Practice Management & Allied Staff News & Materials
Reminder to OMSs Who Have Opted Out of Medicare
August 16th, 2006
As many OMSs who have opted out of Medicare are aware, Medicare will pay for emergency or urgent care services furnished to Medicare beneficiaries who have not signed a private contract with the OMS prior to the emergency service.
This is the only exception to the Medicare policy which prohibits physicians who have opted out from submitting claims to Medicare. When an OMS who has opted out treats a Medicare beneficiary who has not signed a private contract in an emergency situation, the OMS must submit the claim on the patient's behalf. The claim should be submitted with the HCPCS modifier "GJ — Opt Out physician or practitioner emergency or urgent service". The "GJ" indicates to Medicare that the service provided was rendered by an OMS who has opted out and has not signed a private contract with this particular beneficiary therefore the service should be submitted and paid. Keep in mind that Medicare's typical allowed amounts and limiting charges apply.

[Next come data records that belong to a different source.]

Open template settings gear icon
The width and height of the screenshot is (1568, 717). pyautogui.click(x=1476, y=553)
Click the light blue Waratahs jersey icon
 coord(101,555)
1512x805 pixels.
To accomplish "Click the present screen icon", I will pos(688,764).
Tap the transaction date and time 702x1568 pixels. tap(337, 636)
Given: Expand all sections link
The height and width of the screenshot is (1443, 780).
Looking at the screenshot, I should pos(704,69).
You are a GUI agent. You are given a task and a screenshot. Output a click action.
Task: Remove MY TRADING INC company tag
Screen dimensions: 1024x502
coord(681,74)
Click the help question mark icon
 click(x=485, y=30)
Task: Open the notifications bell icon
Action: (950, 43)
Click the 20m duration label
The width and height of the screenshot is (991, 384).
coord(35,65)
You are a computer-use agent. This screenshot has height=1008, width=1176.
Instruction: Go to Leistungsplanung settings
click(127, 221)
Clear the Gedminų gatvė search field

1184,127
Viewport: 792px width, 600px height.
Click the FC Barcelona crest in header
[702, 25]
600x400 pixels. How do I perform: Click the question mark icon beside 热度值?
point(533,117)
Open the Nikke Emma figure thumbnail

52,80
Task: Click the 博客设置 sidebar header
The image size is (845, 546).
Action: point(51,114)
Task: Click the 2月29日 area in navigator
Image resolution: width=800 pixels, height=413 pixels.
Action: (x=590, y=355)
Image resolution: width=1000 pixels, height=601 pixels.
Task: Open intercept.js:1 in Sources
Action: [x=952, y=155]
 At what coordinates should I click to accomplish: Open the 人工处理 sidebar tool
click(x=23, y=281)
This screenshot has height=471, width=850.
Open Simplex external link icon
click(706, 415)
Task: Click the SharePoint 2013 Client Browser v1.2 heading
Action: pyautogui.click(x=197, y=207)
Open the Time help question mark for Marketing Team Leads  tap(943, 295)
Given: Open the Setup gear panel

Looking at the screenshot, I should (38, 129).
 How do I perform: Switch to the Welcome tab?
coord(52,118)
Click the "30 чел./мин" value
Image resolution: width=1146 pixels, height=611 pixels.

In the event that a follow up visit is required, the surgical procedure should also contain the modifier 54- "Surgical Care Only" so that the E/M that is in the global fee for the procedure is not paid. The patient may then sign a private contract for any post-operative care rendered in the office or may be referred to Medicare provider who would bill Medicare using modifier "55- Post Operative Management Only". If a Medicare patient with whom a signed private contract has been obtained is treated in the emergency room a claim would not need to be submitted as the private contract is valid for any and all services rendered to the patient within the OMS's opt out period.